Absolutely brilliant, man, keep it up!


----------



## Someguy (Nov 19, 2007)

Jacobite said:


> What is the guy next to him?


Reference 




It isn't all that hard to do. The Cadian arms need a lot of cutting up to fit on the men at arms' bodies and then sometimes some GS. I found that some torsos were easier to work with than others.

Positioning the models is the hardest part. It's relatively easy to get them standing in a kind of neutral "at ease" position with the lasgun pointing down. Getting them to look like they are aiming at something is harder. I haven't yet tried making them run, crouch or anything like that, but I may do later.

The heavy wep teams take a while to do, since I've been feudalising them. These are some close ups of them.

Infantry squad's lascannon:

























Command squad's lascannon


----------



## Jacobite (Jan 26, 2007)

Haha I get it now. Very nice.

I was very impressed with the Heavy Weapons Teams. Rhino wheels right?


----------



## Someguy (Nov 19, 2007)

Leman russ/chimera wheels. I got a sprue of them ages ago and they have come in very handy.


----------



## Skorch (Dec 30, 2007)

Those look awsome, and with all those spare cadian bits I expect to see some impressive body-barricades too! :biggrin:


----------



## Death 0F Angels (Feb 27, 2008)

wow, primo my friend. Definatly gonna have to add these on the list for the traitor gaurd im going to build..


----------



## The Wraithlord (Jan 1, 2007)

Those are fantastic!! If someone had told me they were mixing Brets with Guard I would have scoffed at the idea. Glad to be proven wrong.


----------



## Pandawithissues... (Dec 2, 2007)

These are cool. Ive seen it done before for blood pact very effectively. They used goblin faces for the grotesque masks.


----------



## Captain Galus (Jan 2, 2008)

very nice...kudos sir those are impressive, cant wait to see em painted!


----------



## Someguy (Nov 19, 2007)

Painted now. I may go back to them and add army and unit markings of some kind at a later date, once I have a better idea what the army is going to be like.

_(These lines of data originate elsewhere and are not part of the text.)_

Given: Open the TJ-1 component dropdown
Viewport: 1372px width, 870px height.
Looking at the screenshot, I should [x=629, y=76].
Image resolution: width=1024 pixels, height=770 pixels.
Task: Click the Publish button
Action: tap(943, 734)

Here is the infantry squad.


















And the command squad.


























There is more I could do in terms of highlighting and detail on them but I actually think they look fine now as a unit. 

I will do more work to the bases but I'm holding off on that for now. I want a base scheme that looks good both for these guys and for the sisters of battle, as it will be an important part of making the two sets of figures look like one army.

One idea I had was snow. Has anyone tried the GW snow stuff and have good/bad experiences to relate? I'll go looking for a tutorial.

As usual all C+C welcome.


----------



## humakt (Jan 2, 2008)

Excellent stuff. I really like your officer.

The GW snow is not that easy to work with I've found. I used a bicarbe of soda method (I found it on the web somewhere) and thats worked ok for me.


----------



## Alexander_67 (May 5, 2007)

Great conversions and very nicely painted.


----------



## The Wraithlord (Jan 1, 2007)

> There is more I could do in terms of highlighting and detail on them but I actually think they look fine now as a unit.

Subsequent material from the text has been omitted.